Nordkorea wetzt die Messer gegen Südkorea

Die nordkoreanische Führung reagiert entrüstet auf die angekündigten Sanktionen der UNO. Das Land droht mit Militärschlägen – gegen Nachbarland Südkorea.

Nordkoreas Führer Kim Jong-Un umringt von Journalisten im Satellitenüberwachungszentrum. Bild in Lightbox öffnen.

Bildlegende: Die Sanktionen zielen auf Nordkoreas Raumfahrtprogramm – Kim Jong-Un im Satellitenüberwachungszentrum (Dez 2012). Reuters

Nordkorea droht Südkorea mit «physischen Gegenmassnahmen» – sollte sich Seoul den Sanktionen des UNO-Sicherheitsrats anschliessen. Die Sanktionen seien eine «Kriegserklärung» gegen Nordkorea.

Die Gegenmassnahmen würden sich gegen die «Verräter des südkoreanischen Marionettenregimes» und deren «feindliche Politik» gegen die Demokratische Volksrepublik Korea richten, hiess es in einer Mitteilung des Komitees für die friedliche Wiedervereinigung des Vaterlands.
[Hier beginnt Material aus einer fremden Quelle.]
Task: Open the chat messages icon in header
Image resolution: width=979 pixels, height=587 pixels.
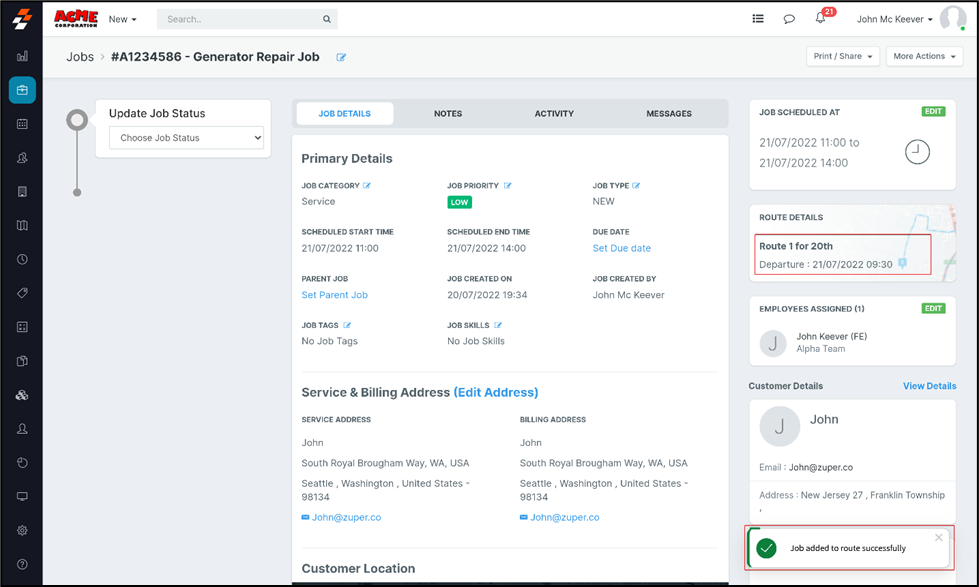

Die von der amtlichen Nachrichtenagentur KCNA verbreitete Warnung folgte auf die Ankündigung vom Vortag, einen weiteren Atomtest vorzunehmen. Dieser richte sich gegen den «Erzfeind» USA. Die US-Regierung verurteilte die Atomtest-Ankündigung aus Pjöngjang. China mahnte Zurückhaltung an.

Raumfahrt im Visier

Der UNO-Sicherheitsrat hatte die neuen Sanktionen gegen Nordkorea wegen des Tests einer nordkoreanischen Langstreckenrakete im Dezember beschlossen. Die USA hatten auf die Strafmassnahmen hingearbeitet und waren von Japan und Südkorea unterstützt worden.

Die Massnahmen betreffen unter anderem die nordkoreanische Raumfahrtbehörde und wurden in Absprache mit der UNO-Vetomacht China verhängt.